» What you need to do
[A] Edit the rights-of-way text between "When an easement" and "on its own.", inclusive, so that "adverse abandonment" becomes "involuntary abandonment".
[B] In the rights-of-way text, what funded the transcontinental railroad in the Western United States?
[C] Extend the rights-of-way text from where it stops.

» Document text
......

Rights-of-way in the legal sense (the right to pass through or to operate a transportation facility) can be created in a number of different ways. In some cases, a government, transportation company, or conservation non-profit purchases the full ownership of real estate, including everything above and below the ground. Many rights-of-way are created instead by easement, which is a right to cross that does not include full ownership of the land. For example, the original owner may still retain mineral rights under the right-of-way easement, but not the right to exclude people from passing through certain parts of what would otherwise be private land.

==Creation and elimination==

===Canals, railroads, and government roads===
A government may create a right of way on land it already owns, for example in a public park, or on "unowned" land, or it can seize land (or an easement) by eminent domain (compulsory purchase). Private companies can purchase land or easements, and in some cases (such as private toll roads (turnpikes), canals, and railroads in the 18th and 19th centuries) have been given the power of eminent domain for the limited purpose of providing a certain type of transportation between specified locations. In the Western United States, the transcontinental railroad was funded by government land grants that gave railroads both the physical right-of-way and surrounding land that could be sold after becoming valuable parcels connected to the long-distance transportation network. In new developments, the government may create the road network in cooperation with the land-owning developer or parcel owners—easement boundaries are defined in writing, and public roads formally "dedicated" as government-maintained. In some jurisdictions, utility companies may by law have a general easement to access certain areas when necessary to construct and maintain their networks. In many cases they must request permission from the owner to expand or perform construction activities on a government or private right-of-way.

When a road, railroad, or canal is no longer needed, the effect on property rights depends on the jurisdiction and how the right of way was created. Many jurisdictions have a formal process of voluntary discontinuation or abandonment, often involving public comment. This allows the government to clarify which facilities it will and will not spend money to maintain, which can affect property owners and values. It also clearly distinguishes between transportation facilities which are temporarily not being used versus those which are permanently out of use, and provides for orderly transfer of rights.
When an easement is terminated, full rights automatically revert to the owner of the real estate over which the right of way passed. Some jurisdictions have a separate formal process for terminating disused right-of-way easements involuntarily, such as adverse abandonment for railroads in the United States. This allows property owners to regain full use after a railroad stops running but does not initiate the legal abandonment process on its own.

Railbanking is a legal maneuver that avoids full abandonment, preserving a railroad easement for future reactivation without reverting property rights to real estate owners. Rail trails are often constructed on rights-of-way that no longer host active railroads, putting the property to productive use while preventing obstructions like buildings or crossing infrastructure from being built. These may be used for recreation or for bicycle commuting, given the typical gentle slopes and connectivity of railroad rights-of-way.

......

» Information shown
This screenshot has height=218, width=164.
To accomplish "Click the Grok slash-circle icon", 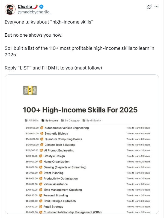I will 149,7.
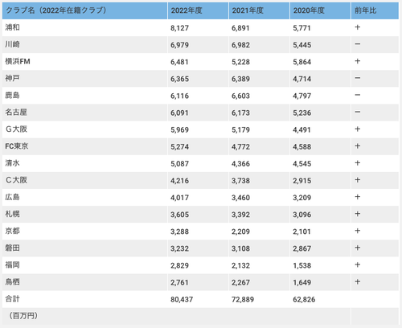
Task: Select the 浦和 club name cell
Action: click(84, 27)

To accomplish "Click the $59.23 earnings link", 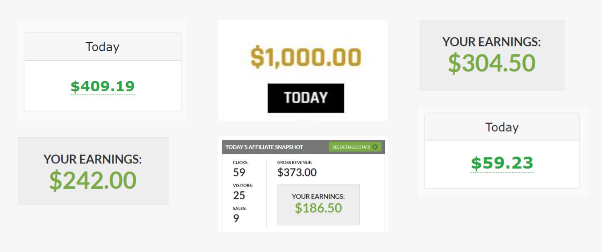I will (x=502, y=164).
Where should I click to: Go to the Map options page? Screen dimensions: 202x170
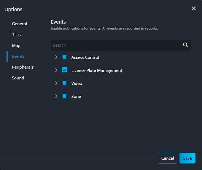16,46
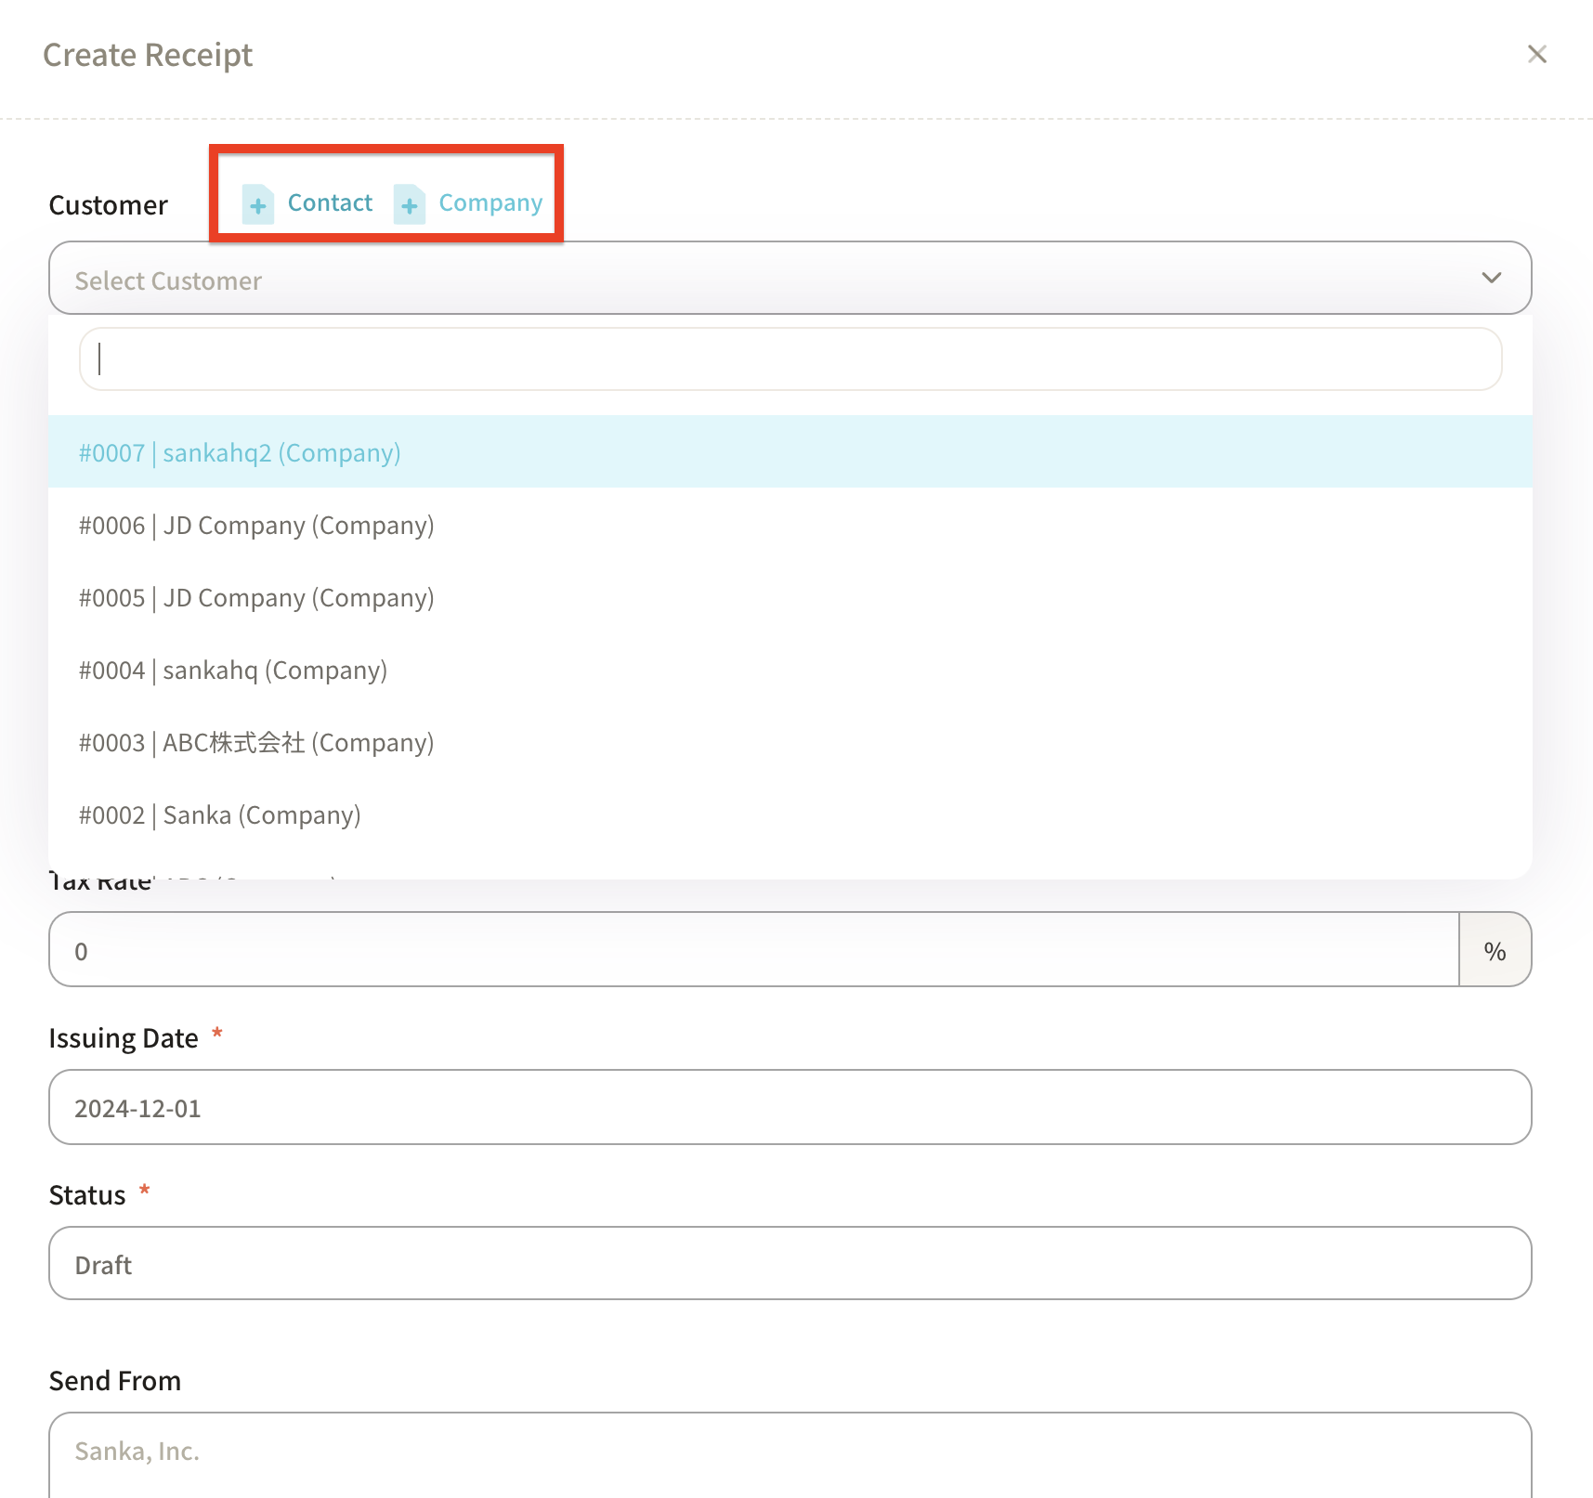The height and width of the screenshot is (1498, 1593).
Task: Select #0002 Sanka company option
Action: tap(220, 815)
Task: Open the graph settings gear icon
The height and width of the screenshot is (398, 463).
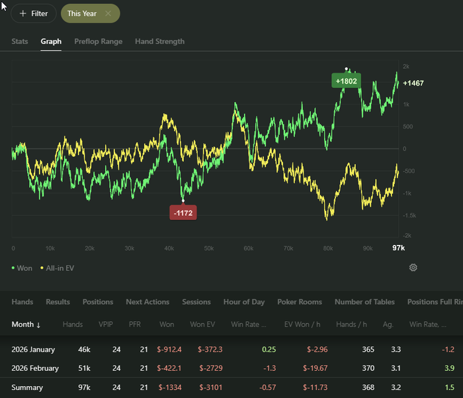Action: (x=413, y=268)
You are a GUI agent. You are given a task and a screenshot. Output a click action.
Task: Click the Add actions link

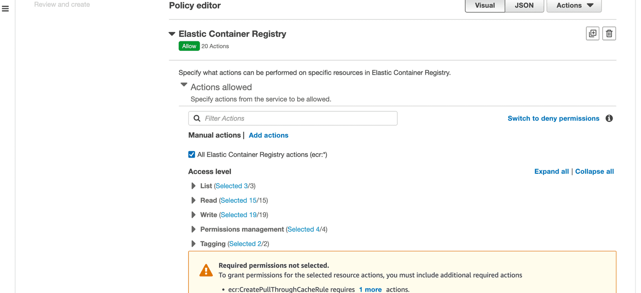(268, 135)
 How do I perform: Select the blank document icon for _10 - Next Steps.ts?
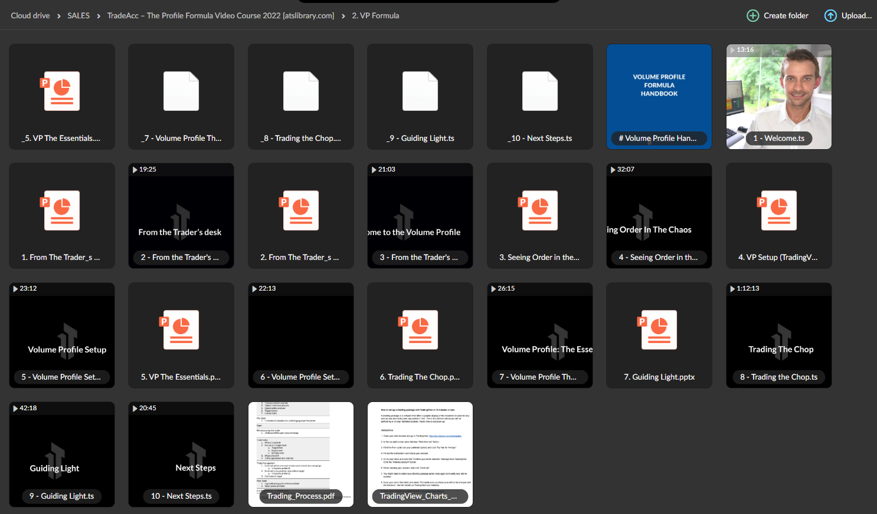pos(539,91)
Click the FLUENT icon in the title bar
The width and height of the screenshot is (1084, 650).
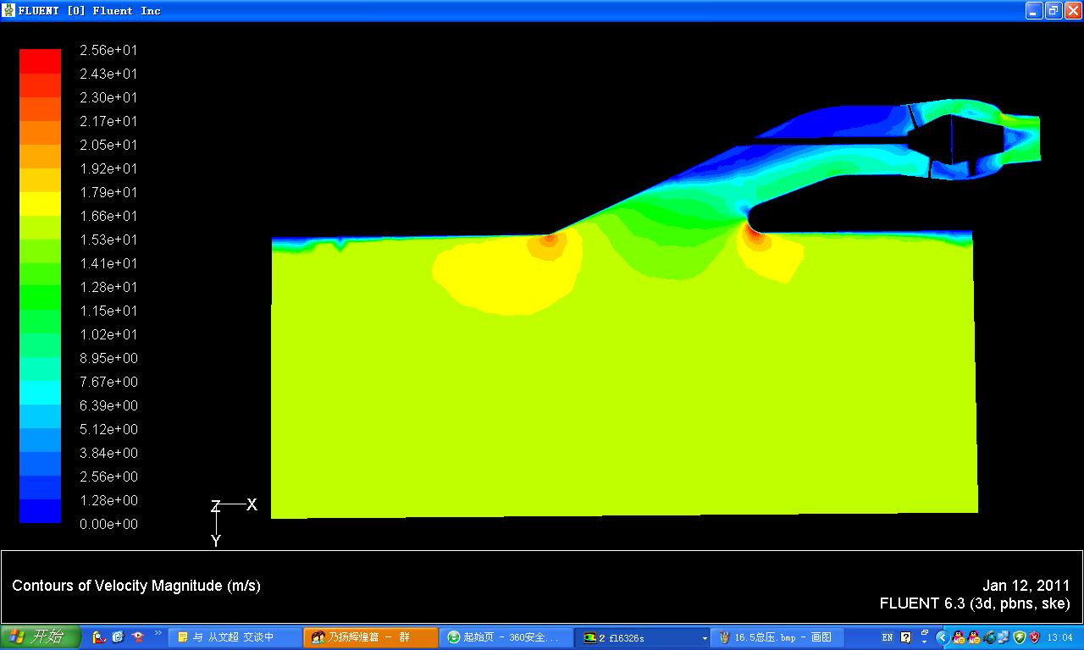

......

» Task results
[A]
When an easement is terminated, full rights automatically revert to the owner of the real estate over which the right of way passed. Some jurisdictions have a separate formal process for terminating disused right-of-way easements involuntarily, such as involuntary abandonment for railroads in the United States. This allows property owners to regain full use after a railroad stops running but does not initiate the legal abandonment process on its own.

[B] Government land grants, which gave railroads both the physical right-of-way and surrounding land that could be sold.

[C]
Some courts will extend the real property boundaries of abutters to the middle of the abandoned right-of-way, even if the right-of-way is outside the boundaries defined in the property deed. Treating the property as if it were an undocumented easement in this way avoids long, narrow strips of unproductive land. This is known as the centerline presumption (formerly strip and gore doctrine). This doctrine may also be used to assert mineral rights under neighboring government-maintained roads in some jurisdictions, a question which has become more relevant since the invention of horizontal drilling.

In other jurisdictions or circumstances, the right-of-way is simply a normal parcel which happens to have an unusual shape, and it is up to the owner to sell it to abutters, a conservation non-profit, another transportation company, or some other buyer. Full land ownership generally cannot be lost due to disuse, but abandoned right-of-way land can be taken by the government due to non-payment of property tax, by escheat if no private owner can be found (due to death without heirs or disincorporation), or by eminent domain if it wishes to return the property to some productive use. Property outside of linear corridors, especially if improved with buildings (such as railroad stations and large highway interchanges) is more likely to be fully owned and sold off as real estate. Legal discontinuation or abandonment may trigger public auction or negotiated sale of government-owned land.

===Private roads and other easements ===
Some right-of-way easements are created because the only way to access certain parcels from a public way is over the private property of a single neighbor. In these cases, the owner of the "servient" estate (which is the one being crossed) may simply give permission, or the "dominant" estate (the one needing access) may purchase the easement, for example to construct a driveway. Such easements are attached to the dominant estate, or appurtenant. The dominant estate cannot sell the easement separately from the neighboring property, and if the property is sold it would convey to the new owners. Courts may declare this type of easement exists as a matter of equity to resolve a dispute, if the easement was apparently left out of property deeds despite obvious necessity, if there was an apparent intent to create an easement but this was never formalized, or in some jurisdictions if an undocumented right of way has been in continuous use for a certain number of years without obstruction by the property owner. Changes to circumstances (such as construction of a new road that connects to the dominant estate), disuse, and obstruction by the property owner may affect this type of right.

In other geographic situations, several neighbors will agree to maintain (or inherit from the original developer) a private road that connects their properties, either as communally owned or as a contractual, appurtenant easement. Private ownership typically gives the owners more power, such as the right to restrict parking to owners and their guests. Traffic laws (such as obeying speed limits and stop signs) typically still apply to private roads if they are open to the general public.

Transferrable easements (such as the right to use a specific boat ramp not used by the property owner or operate it as a concession) are known as in gross and are typically created by arrangement.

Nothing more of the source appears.